Selected text:

━━━━━━━━━━

Legal Document View

Unlock Advanced Research with PRISMAI

- Know your Kanoon - Doc Gen Hub - Counter Argument - Case Predict AI - Talk with IK Doc - ...
Upgrade to Premium
[Cites 9, Cited by 0]

Customs, Excise and Gold Tribunal - Delhi

Capberry Packings (P) Ltd. vs Collector Of C. Excise on 11 April, 1994

Equivalent citations: 1994ECR475(TRI.-DELHI), 1994(72)ELT33(TRI-DEL)

ORDER
 

 G.P. Agarwal, Member (J) 
 

1. Along with the present appeal, the appellants have also filed the captioned application for Condonation of Delay in preferring the present appeal.

2. When the case was called on for hearing, none appeared on behalf of the appellants. However, they requested that the application be decided in their absence on merits. One Shri Yogesh Kumar, claiming himself to be the clerk of Shri Vinay Garg, Advocate, also appeared only to draw the attention of the Bench regarding the said request. Accordingly, we perused the application and the submissions contained in their further written submissions, dated 10-9-1993 and heard Shri Somesh Arora, learned JDR.

━━━━━━━━━━

[Word and element location data]
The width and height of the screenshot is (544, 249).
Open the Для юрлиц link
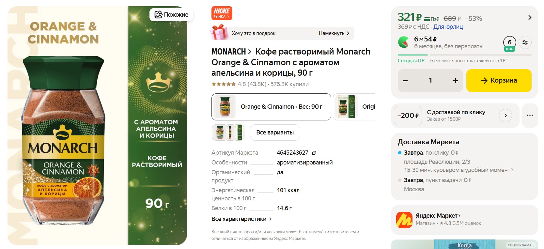coord(448,27)
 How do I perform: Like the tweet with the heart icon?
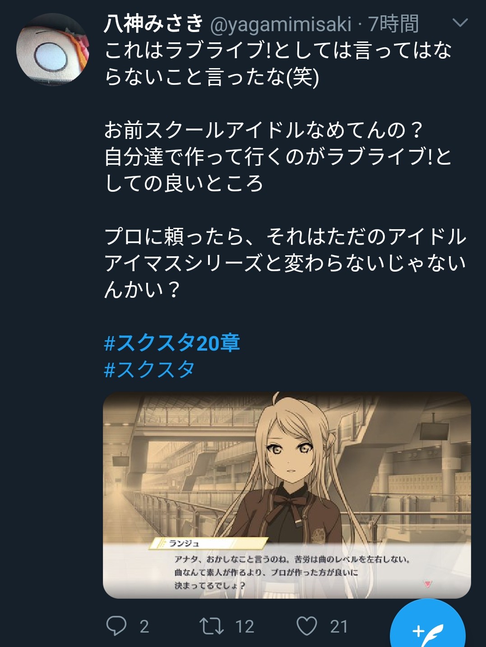coord(307,626)
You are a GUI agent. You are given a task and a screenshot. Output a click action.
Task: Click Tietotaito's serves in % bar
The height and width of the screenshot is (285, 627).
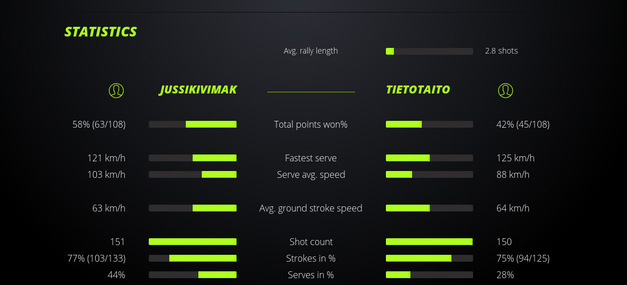429,275
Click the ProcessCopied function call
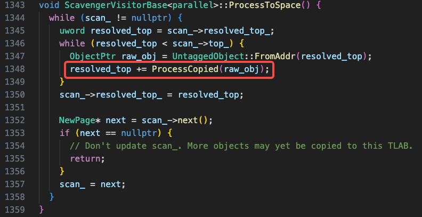Screen dimensions: 422x217 coord(185,69)
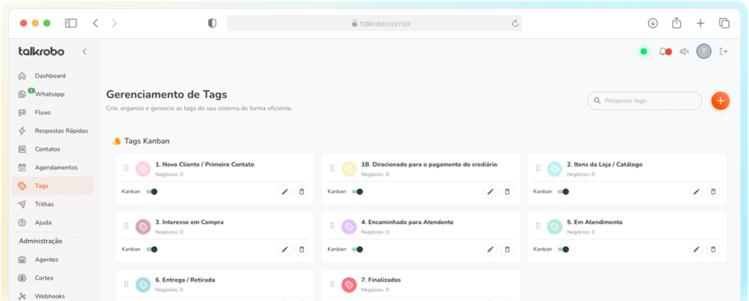The height and width of the screenshot is (301, 749).
Task: Edit the '1. Novo Cliente / Primeiro Contato' tag
Action: click(285, 191)
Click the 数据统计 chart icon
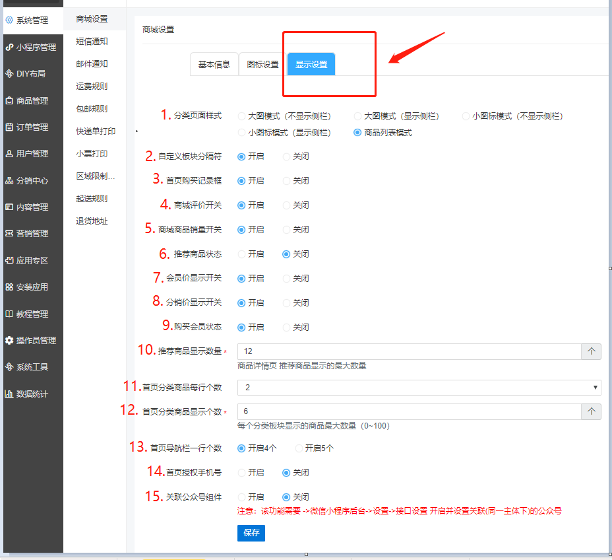The height and width of the screenshot is (560, 612). pyautogui.click(x=9, y=394)
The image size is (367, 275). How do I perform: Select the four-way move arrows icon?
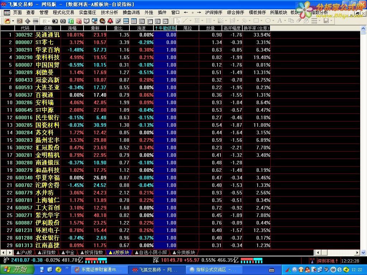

━━━━━━━━━━

To-do list:
(1) Shorten the paragraph of the tribunal order that begins "When the case was called on for hearing" into a brief bulleted list that keeps its main facts.
(2) Answer these questions from the tribunal order:
(a) Which tribunal issued the order?
(b) On what date was the order given?
(c) Along with their appeal, what kind of application did the appellants file?
The lines after the tribunal order are separate material and are unconnected to it.

In response:
(1)
- No one appeared for the appellants at the hearing, but they asked that the application be decided on its merits in their absence.
- Shri Yogesh Kumar, who said he was the clerk of Advocate Shri Vinay Garg, appeared only to point out this request to the Bench.
- The Bench therefore read the application and the appellants' further written submissions dated 10-9-1993, and heard Shri Somesh Arora, learned JDR.

(2)
(a) The Customs, Excise and Gold Tribunal, Delhi.
(b) 11 April 1994.
(c) An application for Condonation of Delay in filing the appeal.